§ **What to work on**
[A] In the text on drug prices, what size of excise tax does the writer warn would shut down much U.S. pharmaceutical innovation?
[B] According to the text on drug prices, why would importing medicines from Canada endanger patients?
[C] Go on with the text on drug prices from its last sentence, keeping its argument and tone.

§ **Text excerpt**
*-*-*
A Bipartisan Crack-Up That Will Delay Future Pharma Cures
A lot gets lost these days in the toxic fog that passes for “debate” in Washington. Perhaps no subject proves this point like the “debate” over drug prices.
The statesmen of yesteryear — the Clays, Calhouns and Websters — who did our country the service of postponing civil war for years through deliberation and compromise have few heirs in Congress today.
Misinformation and false assumptions in the drug pricing debate have led liberals to embrace socialism and conservatives to forsake what should be conserved. While America’s pharmaceutical industry will suffer dearly if politicians have their way, millions of patients hoping for cures for their diseases will surely be collateral damage.
A clear-eyed, sober look at important facts seems timely (if pols can look away from Twitter and TV cameras long enough to consider them).
First, step off the ledge. Proposals that would destroy our patent system and one of the country’s major R&D-based innovative sectors carry grave risks. Adopting any of them would undermine free enterprise elements of U.S. health care and speed single-payer health care’s takeover here.
Adopting government-run health system countries’ price controls through reference pricing will let foreign freeloaders win. Federal bureaucrats dictating (by “negotiation” or contrived arbitration) the prices of medicines will dramatically reduce the discovery and development of new medicines.
End-running distribution controls through importation from Canada (or wherever purported pills actually originated) will jeopardize the lives and health of patients who take the possibly counterfeit or adulterated drugs. Punitive 65-95 percent excise taxes on 250 patented, cutting-edge medicines’ gross sales will shut down much U.S. pharmaceutical innovation.
Siccing the Federal Trade Commission on inventors who improve their medicinal products will condemn American patients to the first version of a medicine as the only version. In no other field will inventors face antitrust punishment for “product hopping” and “patent thicketing” — which in truth are merely inventors obtaining patents on related inventions (e.g., new materials, new processes) and continuing to improve the initial invention.
*-*-*
§ **Source information**
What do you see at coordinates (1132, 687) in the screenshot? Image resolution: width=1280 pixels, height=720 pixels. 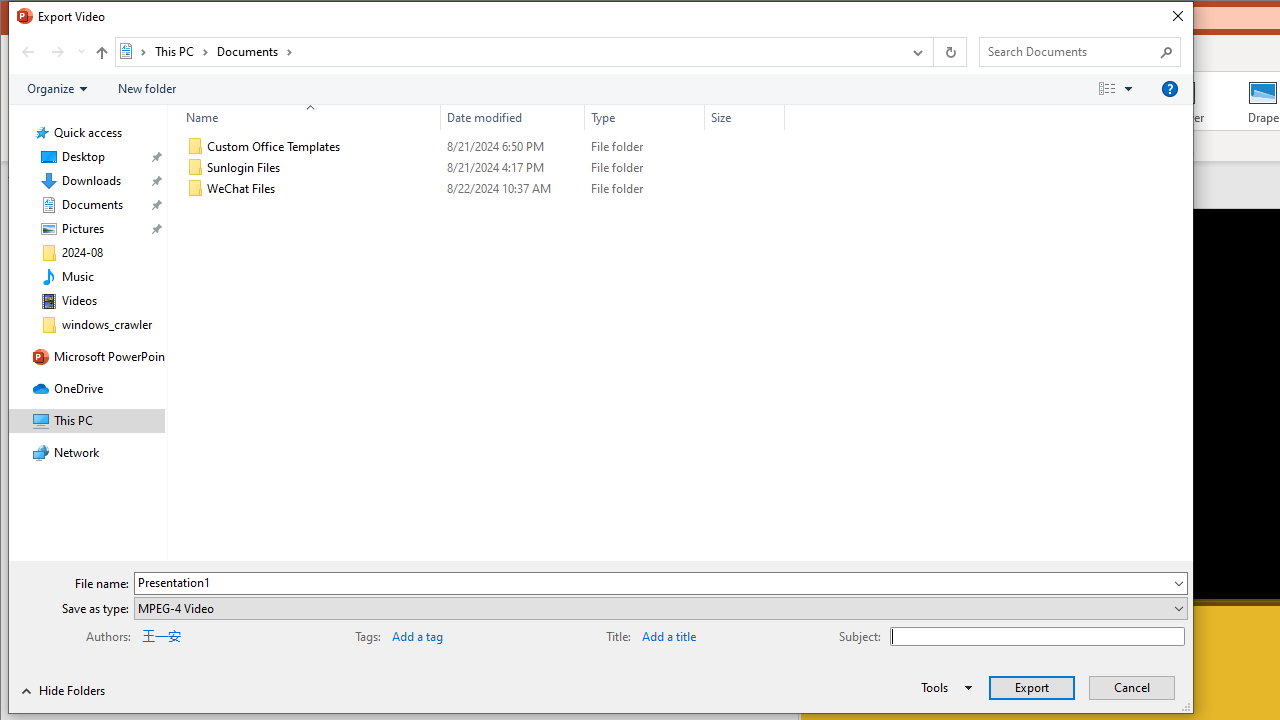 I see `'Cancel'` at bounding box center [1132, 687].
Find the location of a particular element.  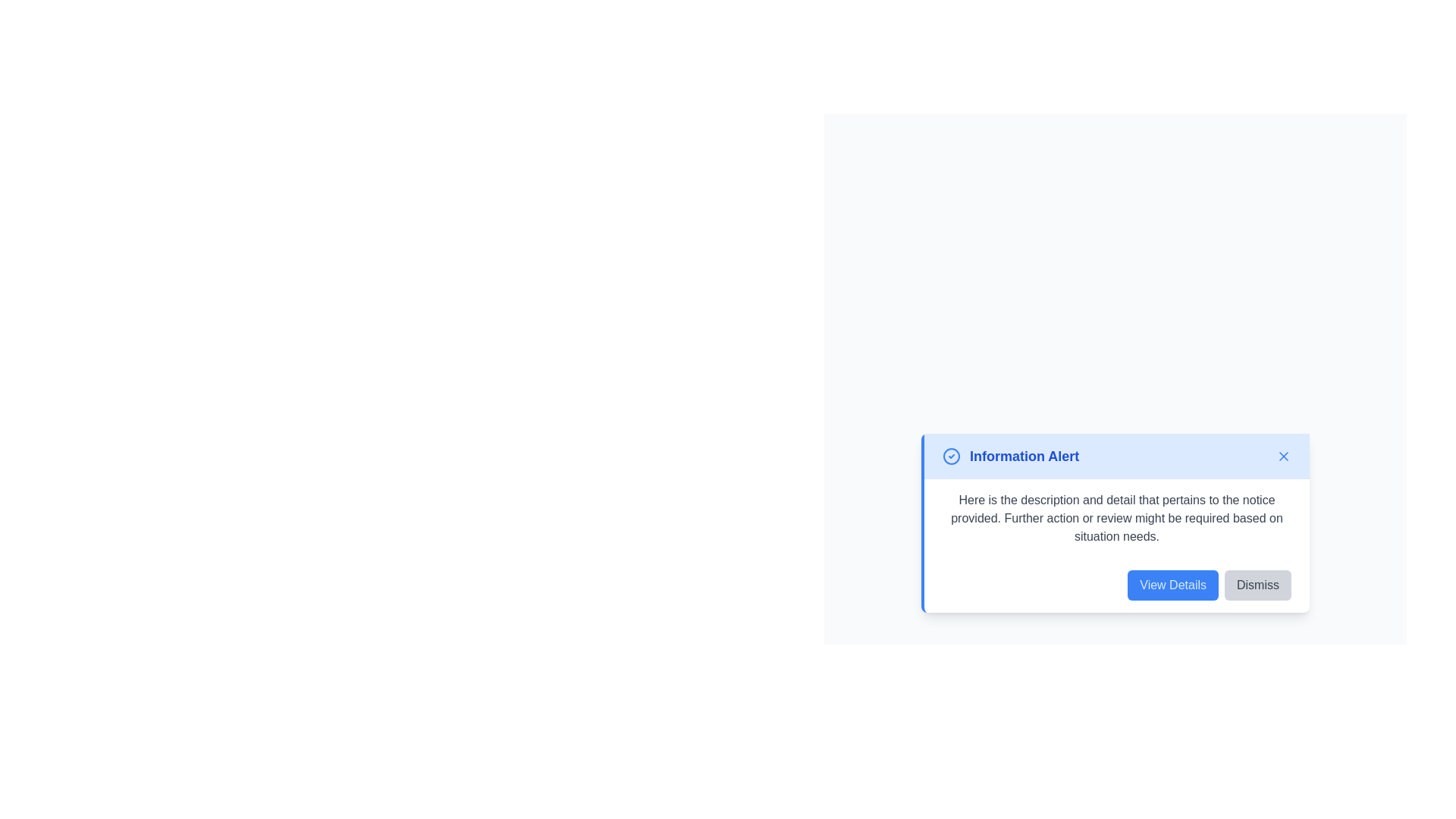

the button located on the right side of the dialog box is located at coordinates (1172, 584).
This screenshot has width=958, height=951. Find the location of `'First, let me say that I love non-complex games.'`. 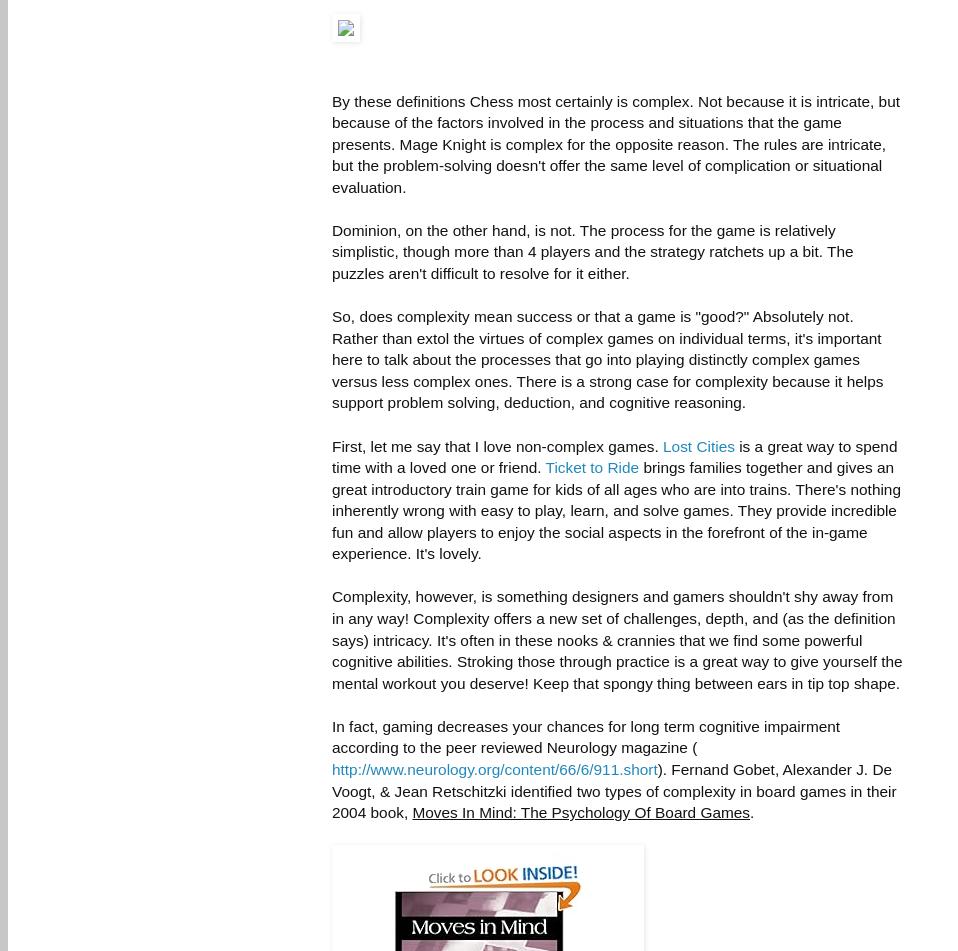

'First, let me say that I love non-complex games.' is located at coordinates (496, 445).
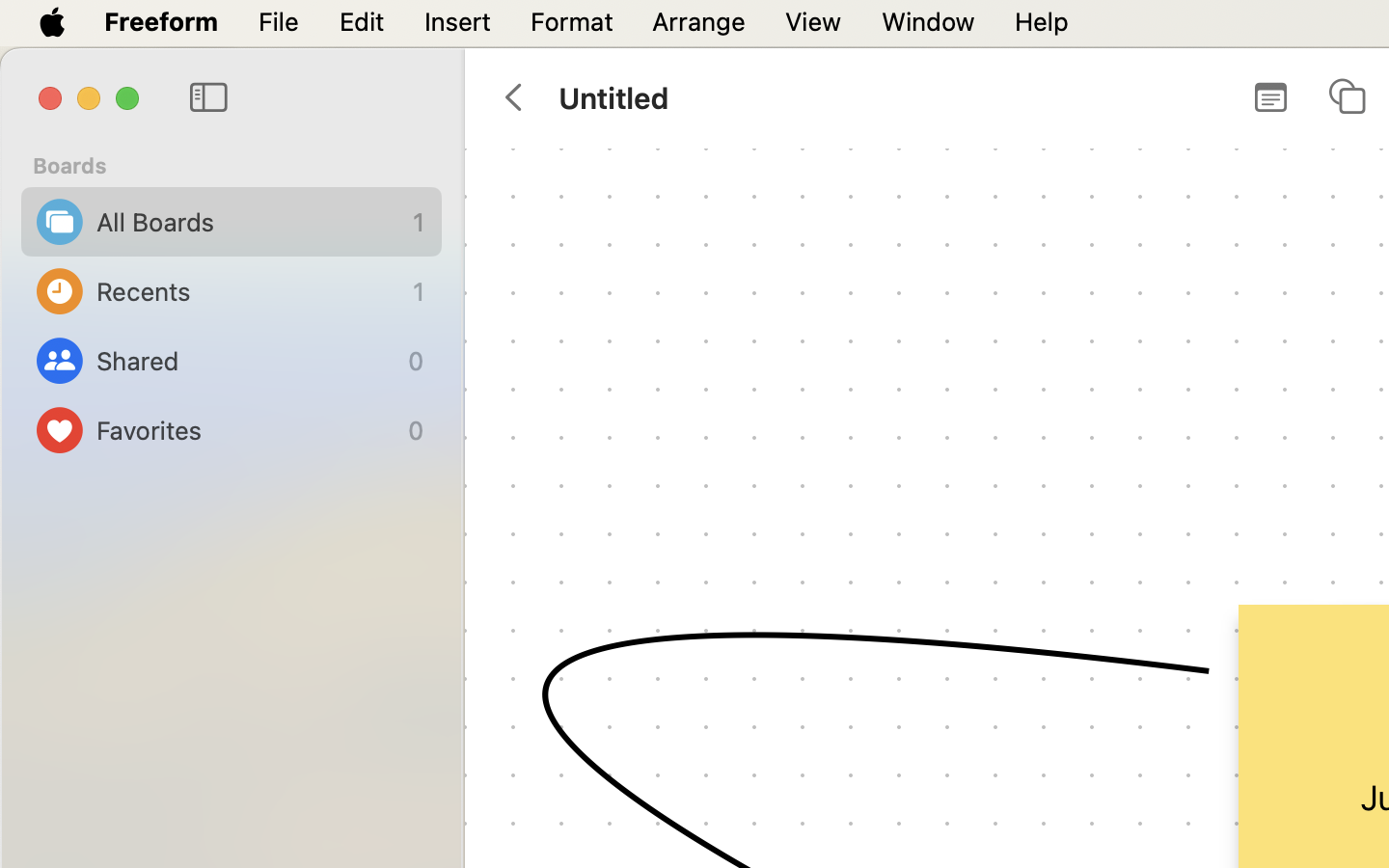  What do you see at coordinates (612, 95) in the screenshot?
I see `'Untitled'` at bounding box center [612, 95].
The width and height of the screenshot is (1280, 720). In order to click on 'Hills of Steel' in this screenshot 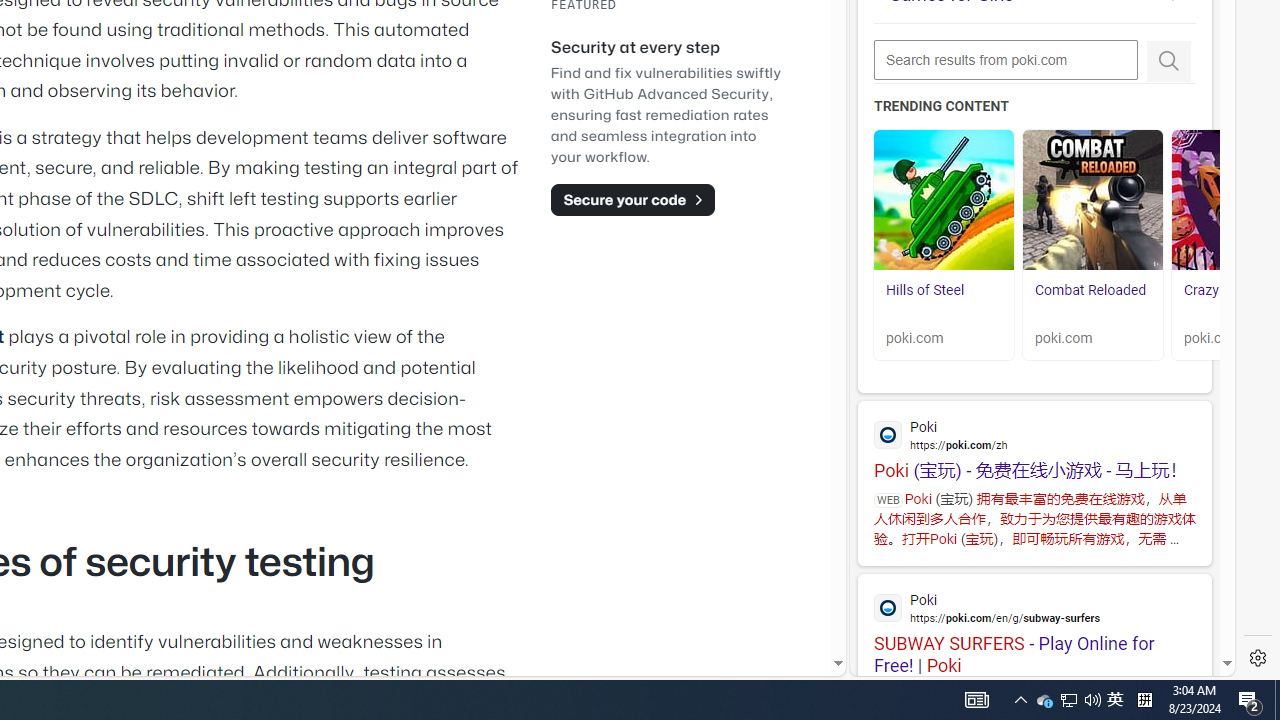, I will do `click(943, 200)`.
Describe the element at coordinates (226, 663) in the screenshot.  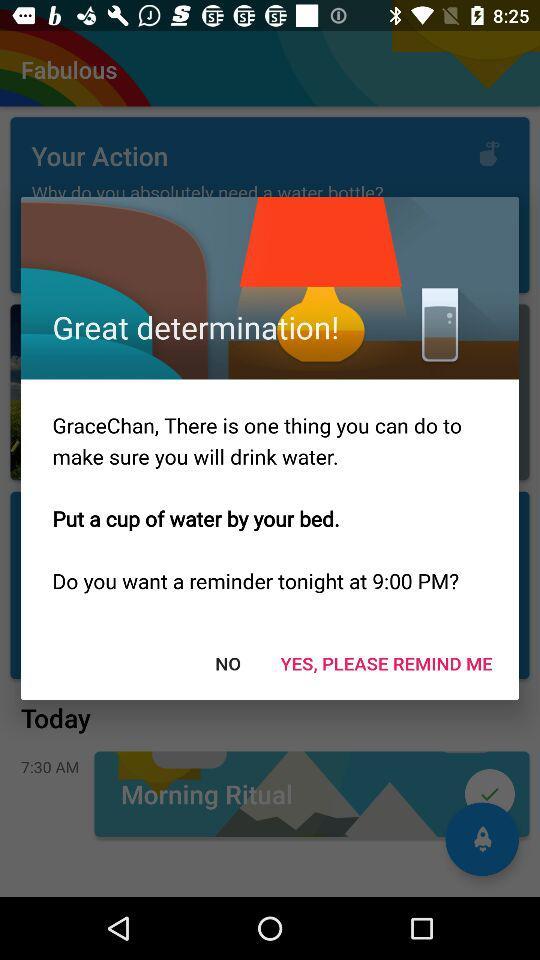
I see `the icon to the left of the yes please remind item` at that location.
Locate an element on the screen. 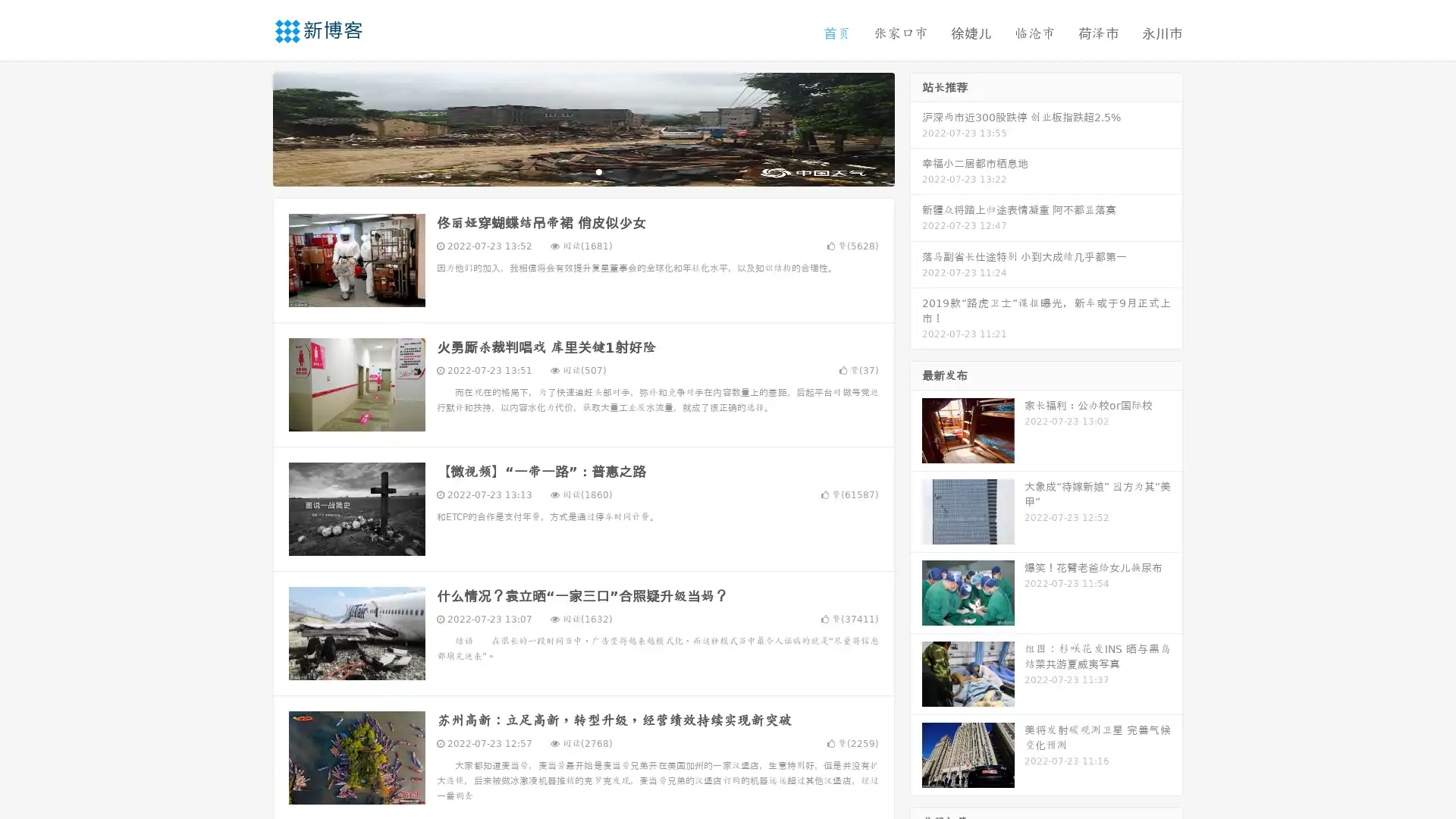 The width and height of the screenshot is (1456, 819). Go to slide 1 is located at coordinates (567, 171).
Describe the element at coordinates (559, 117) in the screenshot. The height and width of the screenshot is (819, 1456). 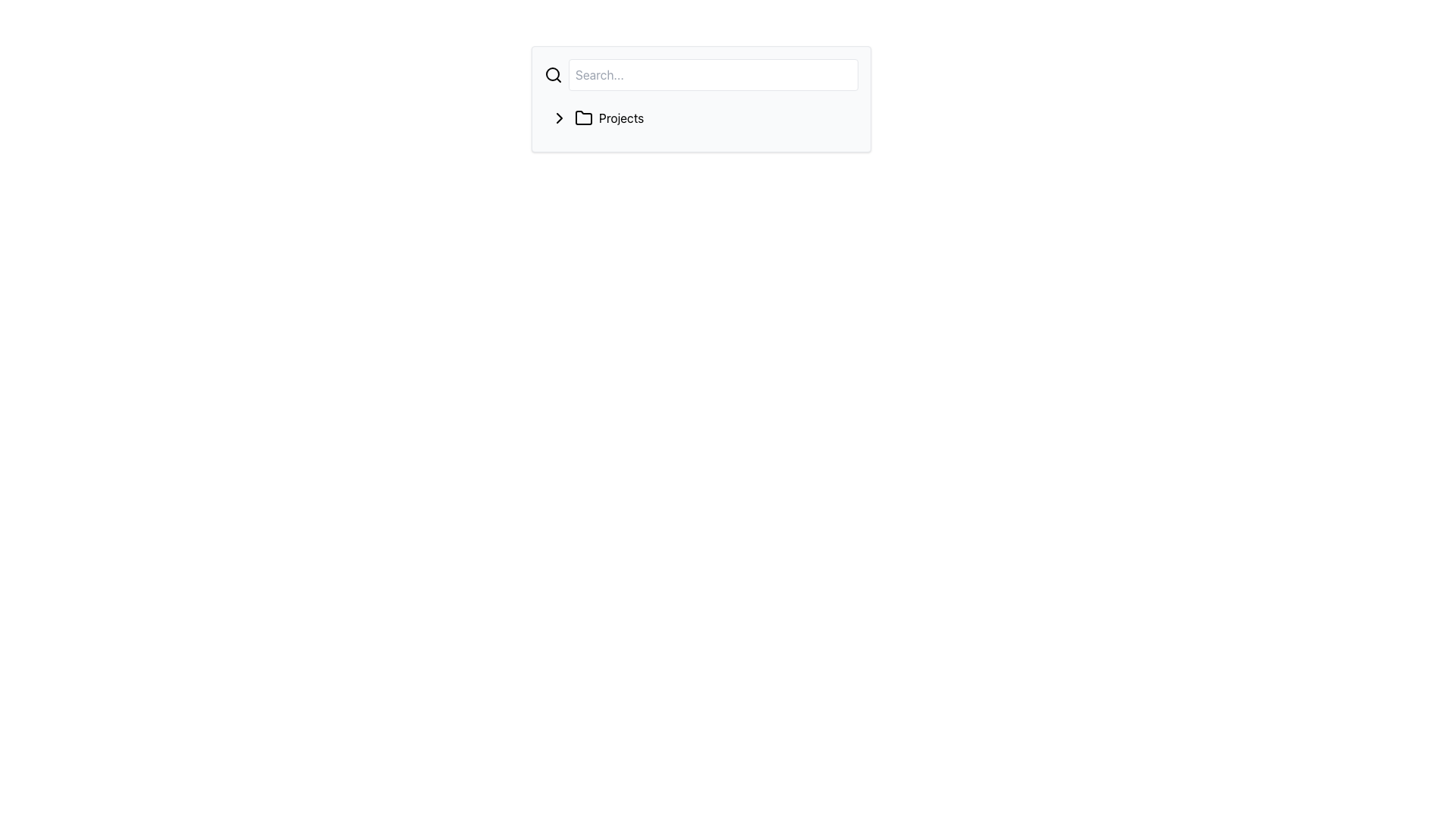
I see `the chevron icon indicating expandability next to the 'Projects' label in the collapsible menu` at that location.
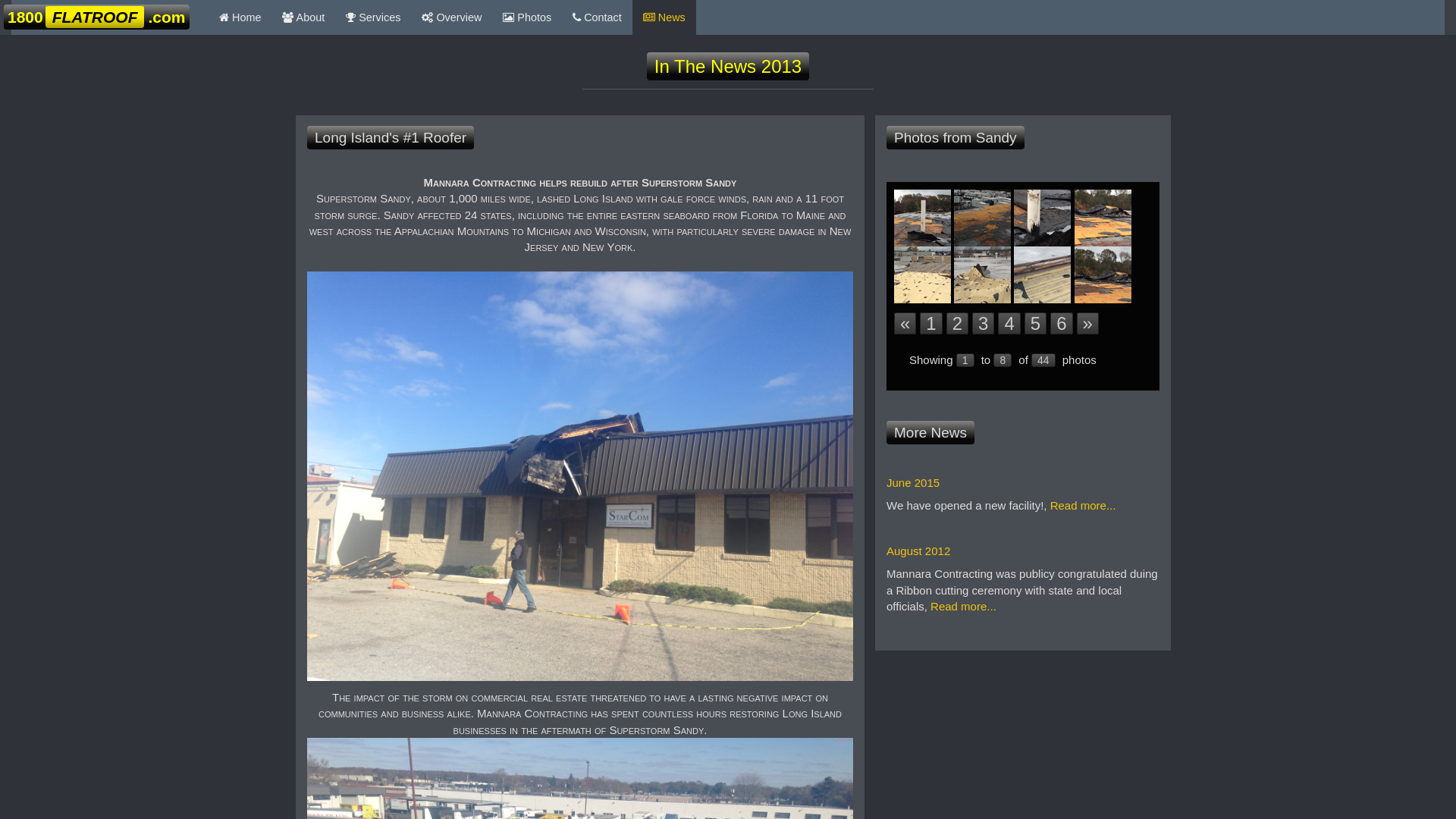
*-*-*
§ **Answer list**
[A] Punitive 65-95 percent excise taxes on the gross sales of 250 patented, cutting-edge medicines.

[B] The drugs brought in that way might actually come from somewhere else and could be counterfeit or adulterated. Patients who take them would put their lives and health at risk.

[C]
There’s a cost to such policies. It includes reducing or delaying patients’ access to novel medicines. Americans have access to 90 percent of new drugs, in contrast to socialized medicine nations: for instance, 64 percent in Germany, 46 percent in Canada, 59 percent in the United Kingdom and 50 percent in France. Patients in developed countries with government-run health systems face 18-month delays before cancer medicines become available, compared to America.
Government-run systems ration care, putting budgetary concerns ahead of clinical or humanitarian concerns. Thus, patients’ health suffers. For instance, Americans with the most common lung cancer would have had half the survival rate gains between 2006 and 2017 had they faced the government restrictions on access to medicines several developed countries use.
The market is already addressing costly new therapies such as gene therapy, which is key to personalized medicine. Value-based payment arrangements, basing payment on patients’ clinical outcomes, installment payments, subscriptions and other new models are rapidly taking shape.
A superior solution: Let our patent system spur innovation and increase competition. The “patent bargain” does this exquisitely. Innovators enjoy exclusivity over the newly created property of their inventions. Competitors learn from the scientific and technological details of the patent and invent around the patented invention.
For example, in 2013, a new Hepatitis C drug, Sovaldi, came on market. It’s a miracle drug; it cures the disease.
Sovaldi started at $84,000 for full treatment. Within a few months, Harvoni upped the game by ending the need for combo drugs Sovaldi and others required. It costed $94,500.
The high-priced drugs rapidly displaced existing Hepatitis C medicines. Simply put, a cure beats treating symptoms. The results have been compared to “the glory days of the vaccines that wiped out polio, measles, and chicken pox.”
Thanks to the new drug class led by Sovaldi and Harvoni, “In less than four years, the treatment of Hepatitis C [went] from failure rates as high as 70% to success rates as high as 99%.” Meanwhile, the addition of four more patented Hepatitis C competitor cures curbed Sovaldi’s and Harvoni’s prices.
Already, Hepatitis C cure drugs have hopscotched, with a new medicine recently approved to treat all genetic variations of the disease.
This is just one of countless examples of inventions and how they improve the human condition, due to property rights-based patents. And importantly, drug innovators contribute pretty nicely to the U.S. economy.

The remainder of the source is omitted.